In Massad’s view, the Brotherhood have adopted a policy of expediency, as on the one hand, they try to champion the Palestinian cause and Hamas, while on the other hand, they continue the siege on Gaza to an even worse extent than when Mubarak was in power. This is most evident with the Brotherhood’s silence on the army’s recent campaign to destroy the tunnels between Gaza and Egypt “in accordance with Israeli and American orders,” Massad affirmed.
Palestinian-Egyptian researcher Abdullah Al-Bayyary argues that if Morsi was in an alliance with the Palestinians in their struggle against the occupation, Israel would not have called on the Egyptian government to intervene in forging a truce during Israel’s November 2012 ‘Pillar of Defense’ operation.
For Massad, the Muslim Brotherhood are trying to prove to the United States that they are worthy allies who continue to uphold the Camp David Peace Accords, and “will execute America’s neoliberal economic programme for Egypt more faithfully than Mubarak.”
Repercussions of the anti-Palestine campaign
Against the backdrop of such political debates and accusations, those who bear the burden are the Palestinian people themselves, regardless of their political or ideological tendencies.
“Some Palestinians are feeling obliged to hide their identity to avoid unneeded discussions or being put in a situation where they have to defend themselves from illogical accusations,” said Al-Biqawi.
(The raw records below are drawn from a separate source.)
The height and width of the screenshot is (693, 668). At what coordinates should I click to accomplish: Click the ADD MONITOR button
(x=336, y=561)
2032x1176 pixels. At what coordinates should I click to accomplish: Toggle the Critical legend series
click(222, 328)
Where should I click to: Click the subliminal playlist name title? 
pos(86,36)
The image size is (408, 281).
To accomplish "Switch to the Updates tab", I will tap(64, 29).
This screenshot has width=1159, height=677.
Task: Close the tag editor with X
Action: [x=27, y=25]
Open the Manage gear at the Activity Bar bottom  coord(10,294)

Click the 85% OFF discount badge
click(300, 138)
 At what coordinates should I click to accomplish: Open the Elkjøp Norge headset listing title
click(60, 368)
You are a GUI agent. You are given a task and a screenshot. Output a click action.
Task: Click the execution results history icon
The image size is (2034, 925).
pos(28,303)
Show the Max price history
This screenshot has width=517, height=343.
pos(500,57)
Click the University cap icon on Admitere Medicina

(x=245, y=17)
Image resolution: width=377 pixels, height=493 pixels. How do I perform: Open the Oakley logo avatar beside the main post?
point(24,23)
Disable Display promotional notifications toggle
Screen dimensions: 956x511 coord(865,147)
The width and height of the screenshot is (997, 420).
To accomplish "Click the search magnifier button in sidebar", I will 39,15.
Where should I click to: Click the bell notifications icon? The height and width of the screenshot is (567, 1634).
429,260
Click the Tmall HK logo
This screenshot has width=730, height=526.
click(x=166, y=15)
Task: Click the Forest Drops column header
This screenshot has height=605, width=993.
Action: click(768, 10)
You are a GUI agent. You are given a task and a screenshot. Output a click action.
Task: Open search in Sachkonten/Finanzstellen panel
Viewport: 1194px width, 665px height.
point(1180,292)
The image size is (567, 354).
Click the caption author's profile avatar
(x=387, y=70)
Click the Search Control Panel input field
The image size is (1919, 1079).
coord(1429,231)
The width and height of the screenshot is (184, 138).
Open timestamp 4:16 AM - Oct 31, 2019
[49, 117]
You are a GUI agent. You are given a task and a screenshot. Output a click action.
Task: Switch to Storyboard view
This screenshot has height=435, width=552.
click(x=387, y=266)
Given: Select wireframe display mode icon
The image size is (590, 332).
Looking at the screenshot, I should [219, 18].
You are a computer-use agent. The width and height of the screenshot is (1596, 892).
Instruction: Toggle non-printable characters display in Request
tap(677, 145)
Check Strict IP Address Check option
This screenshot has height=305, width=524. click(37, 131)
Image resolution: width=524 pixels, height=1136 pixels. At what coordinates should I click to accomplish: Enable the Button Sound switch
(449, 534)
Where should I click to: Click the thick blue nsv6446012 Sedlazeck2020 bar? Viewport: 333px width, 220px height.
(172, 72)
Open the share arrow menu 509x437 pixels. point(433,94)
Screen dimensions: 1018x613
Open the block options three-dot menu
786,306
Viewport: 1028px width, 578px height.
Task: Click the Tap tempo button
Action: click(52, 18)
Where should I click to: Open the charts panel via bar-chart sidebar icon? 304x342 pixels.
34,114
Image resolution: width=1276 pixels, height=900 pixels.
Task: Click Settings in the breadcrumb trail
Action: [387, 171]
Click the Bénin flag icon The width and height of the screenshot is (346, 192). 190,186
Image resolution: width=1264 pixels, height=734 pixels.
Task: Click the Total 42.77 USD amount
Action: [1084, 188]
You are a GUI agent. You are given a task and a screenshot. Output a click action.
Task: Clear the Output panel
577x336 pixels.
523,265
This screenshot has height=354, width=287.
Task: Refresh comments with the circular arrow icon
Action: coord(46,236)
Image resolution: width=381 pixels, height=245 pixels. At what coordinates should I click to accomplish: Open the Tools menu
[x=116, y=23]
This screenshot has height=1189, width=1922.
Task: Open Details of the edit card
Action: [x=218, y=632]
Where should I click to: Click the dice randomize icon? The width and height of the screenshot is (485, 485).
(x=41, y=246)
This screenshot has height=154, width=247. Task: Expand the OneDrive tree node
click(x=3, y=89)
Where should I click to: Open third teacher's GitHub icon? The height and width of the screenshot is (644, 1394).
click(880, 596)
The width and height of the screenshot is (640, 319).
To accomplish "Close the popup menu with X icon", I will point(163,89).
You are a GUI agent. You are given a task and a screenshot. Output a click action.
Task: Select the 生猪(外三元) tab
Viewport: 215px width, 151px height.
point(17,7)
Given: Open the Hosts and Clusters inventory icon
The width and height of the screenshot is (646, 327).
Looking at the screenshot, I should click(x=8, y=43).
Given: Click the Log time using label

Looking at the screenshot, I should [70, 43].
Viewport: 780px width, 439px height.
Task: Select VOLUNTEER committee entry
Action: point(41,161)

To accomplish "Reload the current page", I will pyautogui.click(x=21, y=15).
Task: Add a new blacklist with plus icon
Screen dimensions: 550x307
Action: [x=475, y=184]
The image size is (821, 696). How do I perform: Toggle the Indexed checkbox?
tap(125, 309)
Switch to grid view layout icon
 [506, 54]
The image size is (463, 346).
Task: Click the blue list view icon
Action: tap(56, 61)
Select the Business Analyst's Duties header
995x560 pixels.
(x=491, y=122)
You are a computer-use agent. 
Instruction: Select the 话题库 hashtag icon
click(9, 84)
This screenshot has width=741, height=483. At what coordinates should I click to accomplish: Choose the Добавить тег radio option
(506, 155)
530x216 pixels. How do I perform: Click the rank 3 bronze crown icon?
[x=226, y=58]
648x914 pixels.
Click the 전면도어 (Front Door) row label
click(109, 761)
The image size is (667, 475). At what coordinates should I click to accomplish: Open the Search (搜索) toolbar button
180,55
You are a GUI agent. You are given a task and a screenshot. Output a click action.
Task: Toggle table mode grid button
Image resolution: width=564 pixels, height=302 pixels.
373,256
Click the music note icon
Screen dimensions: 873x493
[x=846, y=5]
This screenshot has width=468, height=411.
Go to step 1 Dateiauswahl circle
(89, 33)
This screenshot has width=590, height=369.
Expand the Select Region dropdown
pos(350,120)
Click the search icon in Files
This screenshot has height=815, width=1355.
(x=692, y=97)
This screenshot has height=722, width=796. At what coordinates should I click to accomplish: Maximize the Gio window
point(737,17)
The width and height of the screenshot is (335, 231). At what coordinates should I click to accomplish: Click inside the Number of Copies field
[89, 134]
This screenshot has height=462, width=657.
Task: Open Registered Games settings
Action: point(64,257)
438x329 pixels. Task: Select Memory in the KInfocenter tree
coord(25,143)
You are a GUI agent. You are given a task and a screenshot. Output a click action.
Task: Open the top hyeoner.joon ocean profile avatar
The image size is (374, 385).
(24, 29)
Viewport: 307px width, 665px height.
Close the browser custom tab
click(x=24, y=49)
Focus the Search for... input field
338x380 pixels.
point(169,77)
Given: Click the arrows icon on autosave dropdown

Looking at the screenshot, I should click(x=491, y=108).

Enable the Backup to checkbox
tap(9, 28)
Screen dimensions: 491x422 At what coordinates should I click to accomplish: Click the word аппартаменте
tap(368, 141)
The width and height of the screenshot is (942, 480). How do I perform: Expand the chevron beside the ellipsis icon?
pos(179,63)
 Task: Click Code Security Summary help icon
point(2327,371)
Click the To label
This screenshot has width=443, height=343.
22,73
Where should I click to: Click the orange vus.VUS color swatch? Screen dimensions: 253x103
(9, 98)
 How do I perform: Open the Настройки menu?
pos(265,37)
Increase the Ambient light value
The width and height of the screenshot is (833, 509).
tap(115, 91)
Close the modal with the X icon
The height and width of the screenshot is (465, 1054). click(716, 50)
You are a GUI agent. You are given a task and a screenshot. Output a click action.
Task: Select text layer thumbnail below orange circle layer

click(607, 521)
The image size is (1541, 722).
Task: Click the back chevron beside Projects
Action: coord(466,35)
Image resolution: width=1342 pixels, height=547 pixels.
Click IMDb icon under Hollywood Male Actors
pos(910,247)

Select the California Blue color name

Al-Biqawi, an activist who took part in Egypt’s 18-day uprising, criticised the “hate campaign against Palestinians,” claiming it has made many Palestinians worried and has reminded them of the rough conditions they faced in the past under the regime of Mubarak, when a ban on Hamas members and their families entering or exiting Egypt subsequently ended up being applied to all Palestinians, and many Palestinian students were deported from Egypt.
Al-Biqawi stated that what makes the situation more worrying for him is the silence by post-revolution leaders, or even the opposition, who abstain from denouncing the anti-Palestine rhetoric for fear of taking up an unpopular cause at such a time.
He asserted that this is the norm, except for a few opposition figures like former Nasserist presidential candidate Hamdeen Sabbahi.
In a meeting held a week ago between the Sabbahi’s Egyptian Popular Current and a Hamas delegation who were visiting Egypt, the former affirmed that its opposition to the Muslim Brotherhood would in no way affect its position on Hamas or its struggle against the Israeli occupation.
A week ago, Al-Biqawi says that two Palestinians were ordered to get off a microbus by the driver upon finding out their identity, who told them, “you are the ones who killed the soldiers in Rafah.”
“I strongly believe that even though we were liberated from Mubarak’s regime, we inherited a lot. His and his predecessor Sadat’s defamation of Palestinians has resulted in Egypt turning its back on the Palestinian cause,” said Al-Biqawi.